Soalnya, sepanjang 2016 KPID telah menemukan sejumlah pelanggaran yang menyalahi Undang-Undang No32 Tahun 2002 tentang Pedoman Perilaku Penyiaran dan Standar Program Siaran (P3SPS) Tahun 2012.

“Terkait persoalan ini, lembaga penyiaran tersebut telah diberikan sanksi administratif berupa teguran,” ujar Ketua KPID Sumatera Utara, Parulian Tampubolon kepada wartawan dalam jumpa pers, di Aula Kantor KPID Sumut, Senin (12/6).

Dalam pertemuan bertopik “Membangun Bangsa Melalui Program Siaran yang Sehat” ini dihadiri komisioner KPID Sumut, Ramses Manulang, Jaramen Purba, Muhammad Syahril, Andrian, Meutya dan Ahmad Karo-karo.

Parulian menyatakan, dalam membangun dan mempertahankan karakter bangsa dari arus globalisasi yang sangat terbuka dibutuhkan peran serta media cetak dan elektronik guna memberikan informasi akurat dan proporsional serta bertanggung jawab dalam membangun karakter bangsa.

Namun, harus menjadi perhatian khusus bagi lembaga penyiaran agar menyajikan informasi sesuai dengan prinsip-prinsip jurnalistik yang akurat dan melakukan ralat jika informasi tidak akurat seperti tertuang dalam SPS Bab XVIII, Pasal 40 (cukup jelas). Sebab, penyiaran di-selenggarakan dengan tujuan untuk memperkukuh integrasi nasional, terbinanya watak dan jati diri bangsa.
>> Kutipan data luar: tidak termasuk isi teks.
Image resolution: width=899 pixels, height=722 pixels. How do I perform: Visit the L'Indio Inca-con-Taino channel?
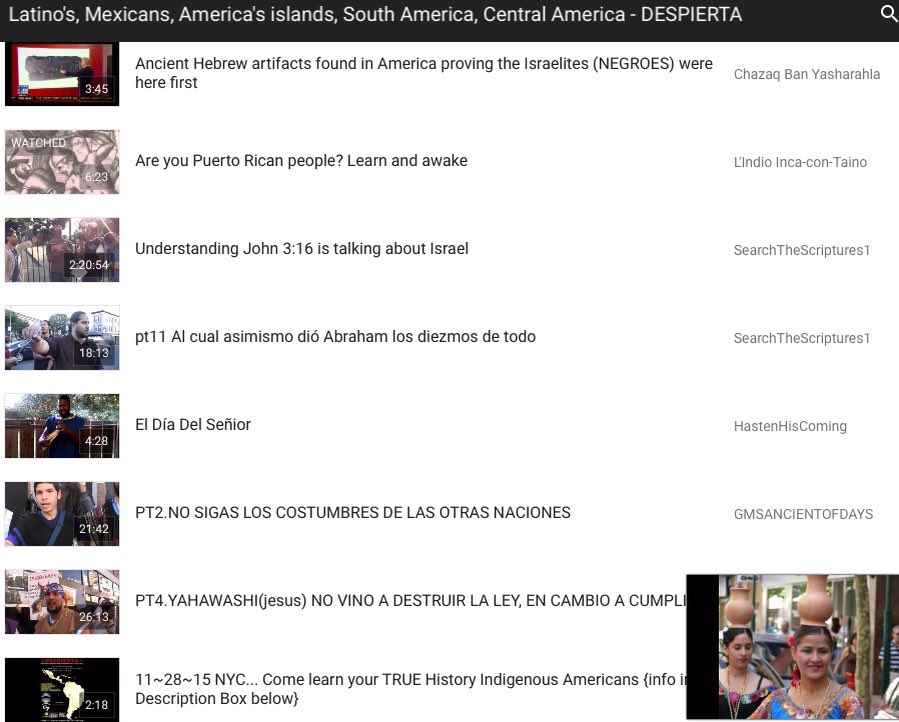point(802,162)
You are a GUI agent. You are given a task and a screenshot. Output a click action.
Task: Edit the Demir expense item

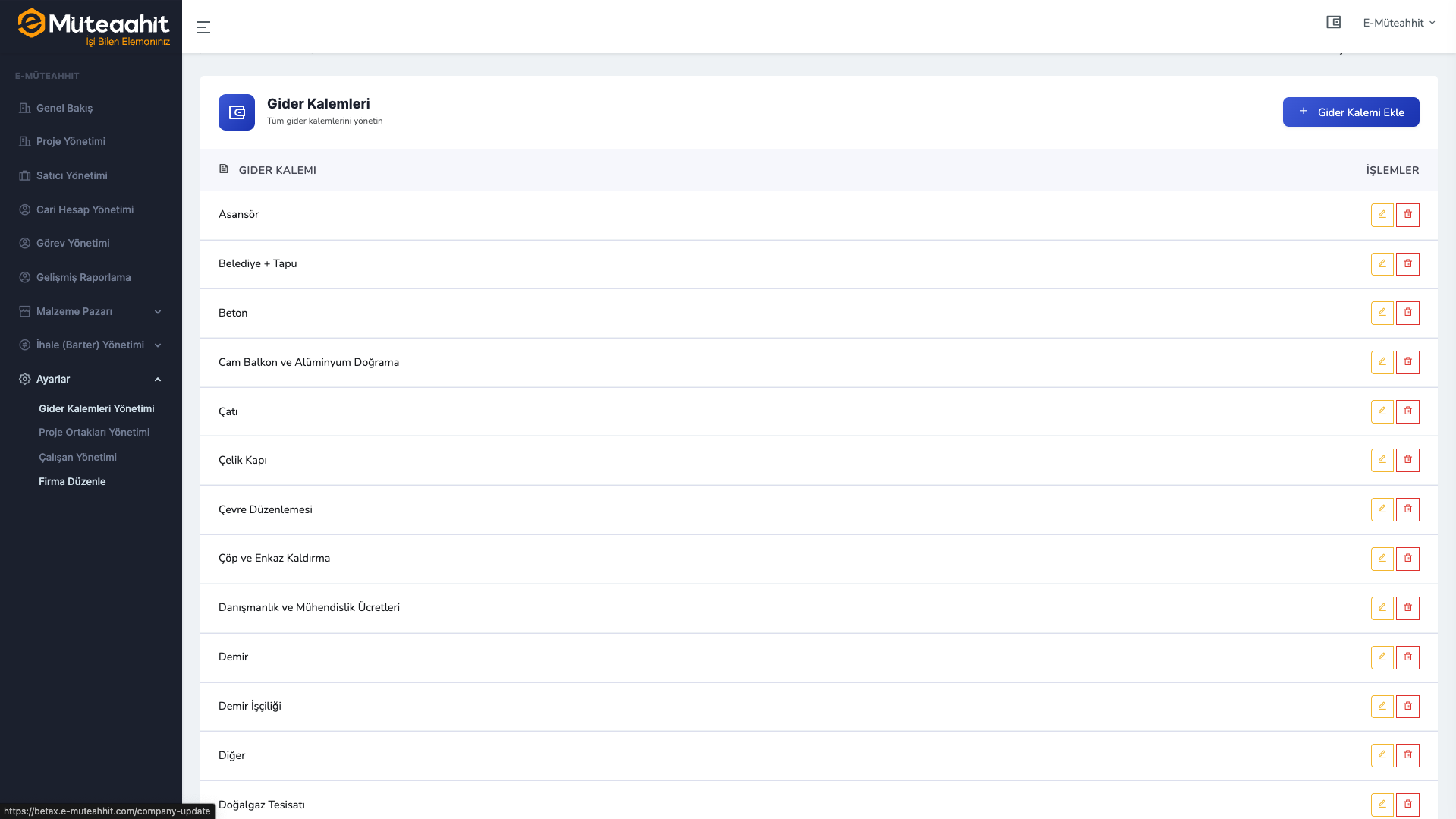(1382, 657)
Koordinator Bidang Kelembagaan KPID, Muhammad Syahril  mengatakan dalam upaya meningkatkan pengawasan pelaksanaan peraturan dan pedoman perilaku lembaga penyiaran, KPID Sumut akan memperpanjang tangan dengan membentuk gugus tugas di kabupaten/kota.

Ini dimaksudkan untuk memantau format siaran terutama menghadapi Pilkada 2018. Artinya dalam setiap pemberitaan, siaran kuncinya  harus berimbang. Sebagai lembaga negara independen yang mengawasi isi siaran televisi berjaringan tersebut, KPID menekankan penayangan siaran konten lokal sesuai SPS Bab XXV Pasal 68.
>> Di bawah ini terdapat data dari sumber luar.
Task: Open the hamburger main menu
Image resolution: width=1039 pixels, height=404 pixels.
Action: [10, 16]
“Namun, dalam pelaksanaannya masih ada lembaga penyiaran yang tidak memenuhi 10 % konten lokal dilihat dari jam tayang per hari,” papar Syahril, mantan Ketua Sumut ini seraya berjanji  KPID akan memberikan award bagi lembaga penyiaran yang memenuhi kriteria siaran.
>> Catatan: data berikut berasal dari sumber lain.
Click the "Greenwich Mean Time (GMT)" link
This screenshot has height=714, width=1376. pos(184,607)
Menyinggung tentang konten lokal, Jaramen Purba menyebutkan siaran lokal bagi Radio harus menayangkan program siaran lokal 60% per hari dan siaran asing 30 % per hari. Namun, diakui masih dijumpai beberapa radio melebihi 30 % siaran asing per hari dan menayangkan program siaran  konten lokal kurang dari 60 %.

“Selain itu kami juga me¬nemukan pada program siaran konten lokal yaitu informasi yang tidak akurat. Bahkan disiarkan re-run secara beru¬lang-ulang oleh televisi. Ini dinilai sebagai upaya mem¬bo¬hongi dan menyesatkan publik dengan informasi yang tidak akurat itu. Seperti konten lokal “Expedition-Gliding Above Samosir”, sebut Jaramen.

Bukan hanya itu katanya, konten lokal yang ditayangkan lembaga penyiaran bukan produksi lokal dan mencantumkan character generator (CG) di layar televisi sebagai konten lokal. Ini terindikasi lembaga penyiaran itu ingin mengelabui konten lokal yang terdapat pada program “Pagi-pagi”.

Hal senada diungkapkan Pengawas Isi Siaran KPID Sumut, Andrian. Dia menyebutkan program tayangan sinetron “Boy” menampilkan tindakan kekerasan di lingkungan remaja secara berulang-ulang. Begitu juga pro¬gram siaran “Gajah Mada” dari lembaga penyiaran lainnya menampilkan tayangan yang mengandung unsur kekerasan, mistik/kekuatan supranatural dan lainnya.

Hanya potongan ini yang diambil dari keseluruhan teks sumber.